No se trata de narrar infortunios sino de compartir mi experiencia, aun en su costado difícil, para animar a otros a viajar y a descubrir más que a vacacionar.

En tiempos adversos, sin excursiones posibles en un futuro próximo, quizás esta columna sirva para viajar a través de la narración o, tal vez, para proyectar un esperanzador plan de viaje que ayude a sobrellevar la pandemia.

Pues bien... ¡Arranquemos!

Para honrar a Italia, como acompañamiento a la distancia en tiempos de coronavirus, Toscana es el destino elegido.

Es una vasta región al centro-norte de Italia cuya capital es Florencia, aunque también se destaca su histórica rival, Siena (destinos ambos que merecen una columna aparte).

Sus valles invitan a un regreso al Medioevo, a descubrir pueblos amurallados, a recorrer estrechas callecitas, a atravesar rutas entre campos verdes con líneas de cipreses franqueando el horizonte, a beber sus tintos exquisitos y a saborear, créanme, la más deliciosa gastronomía.

El valle de Chianti, el más turístico, se caracteriza por sus bodegas.

El Val d'Elsa es coronado por la extraordinaria San Gimignano, una aldea con un skyline medieval que es maravilloso. Y no quiero olvidarme de Monteriggioni, un pueblo totalmente amurallado en la cima de un monte, también visible desde el camino.

Y por último mi favorito, el Val d'Orcia. Inigualable. Toda la zona fue declarada Patrimonio Mundial de la Humanidad. Sus tesoros más reconocidos son Montalcino, Pienza y Montepulciano, en el límite del Val di Chiana.

La Toscana me dejó una enseñanza para siempre: salirse de las guías turísticas y descubrir por uno mismo esos sitios que logran sorprenderte. Lugares que no aparecen en las rutas que has googleado. El hecho de que no se destaquen en los listados turísticos permite a estos pueblos mantener su espontaneidad, pues en ellos uno se cruza con sus pobladores y no con tours de manadas ávidas del touch & go o la insoportable selfie.

DATOS EXTRAÍDOS:

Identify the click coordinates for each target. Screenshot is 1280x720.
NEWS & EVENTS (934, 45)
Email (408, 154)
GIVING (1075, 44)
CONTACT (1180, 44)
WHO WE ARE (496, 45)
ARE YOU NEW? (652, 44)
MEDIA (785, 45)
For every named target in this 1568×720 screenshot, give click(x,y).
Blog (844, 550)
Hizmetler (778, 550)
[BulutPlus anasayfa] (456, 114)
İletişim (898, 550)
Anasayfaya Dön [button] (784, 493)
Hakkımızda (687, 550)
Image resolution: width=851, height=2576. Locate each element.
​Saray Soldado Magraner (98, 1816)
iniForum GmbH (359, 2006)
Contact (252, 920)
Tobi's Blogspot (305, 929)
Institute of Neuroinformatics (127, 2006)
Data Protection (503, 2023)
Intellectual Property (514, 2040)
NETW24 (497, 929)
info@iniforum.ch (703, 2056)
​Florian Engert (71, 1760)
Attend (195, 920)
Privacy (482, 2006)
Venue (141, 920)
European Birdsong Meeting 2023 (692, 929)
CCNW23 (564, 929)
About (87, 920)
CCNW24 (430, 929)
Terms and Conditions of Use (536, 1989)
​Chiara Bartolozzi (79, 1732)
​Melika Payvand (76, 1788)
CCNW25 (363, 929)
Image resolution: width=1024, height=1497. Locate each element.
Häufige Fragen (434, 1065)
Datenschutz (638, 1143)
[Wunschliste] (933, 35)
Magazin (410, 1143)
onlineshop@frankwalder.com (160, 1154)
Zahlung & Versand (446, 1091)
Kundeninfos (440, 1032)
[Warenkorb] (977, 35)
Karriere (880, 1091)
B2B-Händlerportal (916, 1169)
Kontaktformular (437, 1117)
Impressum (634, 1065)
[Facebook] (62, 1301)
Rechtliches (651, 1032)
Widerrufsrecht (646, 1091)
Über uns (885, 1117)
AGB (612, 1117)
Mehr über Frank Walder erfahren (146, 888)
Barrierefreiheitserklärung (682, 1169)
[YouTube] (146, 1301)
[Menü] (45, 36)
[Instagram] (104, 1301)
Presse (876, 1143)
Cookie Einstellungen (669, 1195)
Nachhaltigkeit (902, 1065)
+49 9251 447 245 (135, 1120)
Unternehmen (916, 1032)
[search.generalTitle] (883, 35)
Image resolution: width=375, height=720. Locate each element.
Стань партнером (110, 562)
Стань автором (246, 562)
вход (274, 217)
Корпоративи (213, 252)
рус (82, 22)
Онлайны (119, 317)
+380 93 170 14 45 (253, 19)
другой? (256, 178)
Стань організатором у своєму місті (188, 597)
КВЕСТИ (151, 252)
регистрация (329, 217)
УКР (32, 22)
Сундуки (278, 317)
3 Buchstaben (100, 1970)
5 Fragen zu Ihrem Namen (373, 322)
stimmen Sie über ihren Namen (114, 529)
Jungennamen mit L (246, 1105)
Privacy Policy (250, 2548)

TAREAS POR REALIZAR:
(a) Reproduce el pasaje del texto sobre la Toscana que va desde "Sus valles invitan" hasta "Val di Chiana.", ambos incluidos.
(b) Según el texto sobre la Toscana, indica con sí o no si cada afirmación es correcta y cita literalmente las palabras del texto que lo deciden: (i) La capital de la Toscana es Siena. (ii) El valle de Chianti se caracteriza por sus bodegas. (iii) Monteriggioni está en la cima de un monte.

RESPUESTAS DEL EJERCICIO:
(a)
Sus valles invitan a un regreso al Medioevo, a descubrir pueblos amurallados, a recorrer estrechas callecitas, a atravesar rutas entre campos verdes con líneas de cipreses franqueando el horizonte, a beber sus tintos exquisitos y a saborear, créanme, la más deliciosa gastronomía.

El valle de Chianti, el más turístico, se caracteriza por sus bodegas.

El Val d'Elsa es coronado por la extraordinaria San Gimignano, una aldea con un skyline medieval que es maravilloso. Y no quiero olvidarme de Monteriggioni, un pueblo totalmente amurallado en la cima de un monte, también visible desde el camino.

Y por último mi favorito, el Val d'Orcia. Inigualable. Toda la zona fue declarada Patrimonio Mundial de la Humanidad. Sus tesoros más reconocidos son Montalcino, Pienza y Montepulciano, en el límite del Val di Chiana.

(b)
(i) No: "cuya capital es Florencia".
(ii) Sí: "El valle de Chianti, el más turístico, se caracteriza por sus bodegas."
(iii) Sí: "un pueblo totalmente amurallado en la cima de un monte".